Monday, May 10, 2004

The Vineyard and the Prison

I have been reading over the American mistreatment, neglect, abuse, and torture of Iraqi prisoners in Abu Ghraib, and I am disgusted. I don't have time to reflect on a deeper commentary, but I'm not sure what this says about the human condition or about what the culture of war breeds in its warriors.

However, since the Invasion of Iraq is touted by its supporters as an act of liberation in the cause of justice, I am forced to turn (again, and again) to the Song of the Vineyard (Isa 5:1-7).

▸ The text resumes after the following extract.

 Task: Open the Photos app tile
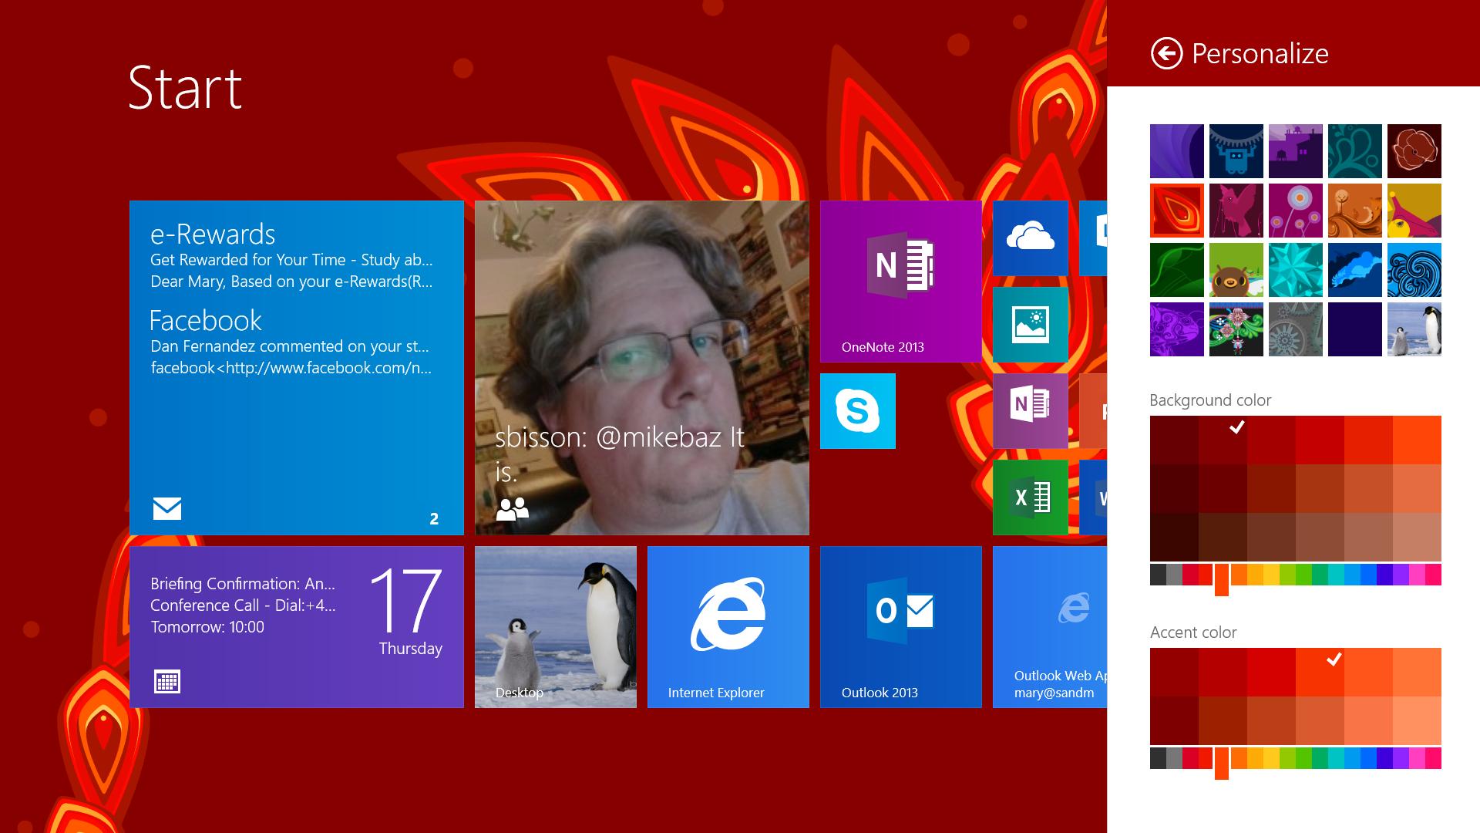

How does this mesh with our supposed acts of justice?

Read it for yourself.

The Song of the Vineyard

I will sing for my beloved
my love-song about his vineyard:
My beloved had a vineyard
high up on a fertile hill-side.

He trenched it and cleared it of stones
and planted it with red vines;
he built a watch-tower in the middle
and then hewed out a winepress in it.

He looked for it to yield grapes,
but it yielded wild grapes.

Now, you who live in Jerusalem,
and you men of Judah,
judge between me and my vineyard.

What more could I have been done for my vineyard
that I did not do in it?

Why, when I looked for it to yield grapes,
did it yield wild grapes?

Now listen while I tell you
what I will do to my vineyard:

I will take away its fences and let it be burnt,
I will break down its walls and let it be trampled underfoot,

and so I will leave it derelict;
it shall be niether pruned nor hoed,

but shall grow thorns and briars
Then I will command the clouds
to send no more rain upon it.

The vineyard of the Lord of Hosts is Israel,
and the men of Judah are the plant he cherished.

He looked for justice and found it denied,
for righteousness but heard cries of distress.

(Isiah 5:1-7, NEB)
He looked for justice in Abu Ghraib and found it denied,
for righteousness but heard cries of distress.